Other limitations of this study pertain to the method performed (i.e., immunohistochemistry); the lack of an automated quantitative procedure may have clouded some associations. To ensure the objectivity of the assessment, the percentage and intensity were assigned by two independent pathologists blind to one another's results; however, the need of additional verification of the present results through Western blot should be declared. Moreover, all comparisons have been made versus the adjacent normal ducts and lobules, as previously described [18]; it would be of interest to verify the present results also on normal glands taken for example from reduction mammoplasties or adjacent to fibroadenomas. In addition, future studies should examine whether the findings of the subanalysis on IDC (i.e., those implicating ER, PR and c-erb-B2) are reproducible in DHWithoutA, ADH or DCIS; data on these subpopulations were not available in this study.
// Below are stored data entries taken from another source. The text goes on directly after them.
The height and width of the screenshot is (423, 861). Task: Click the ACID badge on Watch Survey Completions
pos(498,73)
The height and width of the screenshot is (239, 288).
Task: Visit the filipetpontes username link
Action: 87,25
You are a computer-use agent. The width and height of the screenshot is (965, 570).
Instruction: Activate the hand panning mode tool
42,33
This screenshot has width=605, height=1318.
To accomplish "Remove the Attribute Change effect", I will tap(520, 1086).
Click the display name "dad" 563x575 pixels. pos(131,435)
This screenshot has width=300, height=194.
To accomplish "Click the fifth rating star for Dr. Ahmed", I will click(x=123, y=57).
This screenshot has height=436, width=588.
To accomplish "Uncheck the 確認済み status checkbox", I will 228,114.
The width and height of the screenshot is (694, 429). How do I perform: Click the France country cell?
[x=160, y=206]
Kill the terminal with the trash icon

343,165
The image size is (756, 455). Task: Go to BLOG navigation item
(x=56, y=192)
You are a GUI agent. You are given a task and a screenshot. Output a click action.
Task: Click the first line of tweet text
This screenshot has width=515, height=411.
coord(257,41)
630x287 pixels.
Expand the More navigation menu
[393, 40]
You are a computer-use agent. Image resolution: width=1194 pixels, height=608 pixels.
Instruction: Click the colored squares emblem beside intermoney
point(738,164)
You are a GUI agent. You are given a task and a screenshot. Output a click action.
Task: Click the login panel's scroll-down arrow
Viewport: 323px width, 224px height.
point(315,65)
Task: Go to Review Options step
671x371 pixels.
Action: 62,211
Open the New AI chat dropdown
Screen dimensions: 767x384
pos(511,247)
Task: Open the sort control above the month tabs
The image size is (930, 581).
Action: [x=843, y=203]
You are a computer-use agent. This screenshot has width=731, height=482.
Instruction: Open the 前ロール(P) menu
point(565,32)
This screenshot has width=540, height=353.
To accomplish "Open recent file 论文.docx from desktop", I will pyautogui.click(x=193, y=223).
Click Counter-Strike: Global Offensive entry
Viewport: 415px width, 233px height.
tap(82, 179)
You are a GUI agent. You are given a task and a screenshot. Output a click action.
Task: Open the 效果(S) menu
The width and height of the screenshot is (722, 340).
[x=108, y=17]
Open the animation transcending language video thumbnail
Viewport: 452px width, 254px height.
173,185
Finally, reporting the survival would yield additional information concerning the clinical significance of Hsp90 expression; the design of this retrospective study did not include follow-up for survival analysis.

Conclusion

In conclusion, DHWithoutA, ADH and DCIS do not exhibit marked Hsp90 upregulation, while IDC present with elevated Hsp90 expression. Within IDC, a higher grade, larger tumor size, higher ER expression and c-erbB-2 positivity correlated with higher Hsp90 expression. Noticeably, triple-negative tumours exhibited decreased Hsp90 expression. The above point to significant variability in Hsp90 expression with significant implications upon the effectiveness and limitations of anti-Hsp90 drugs.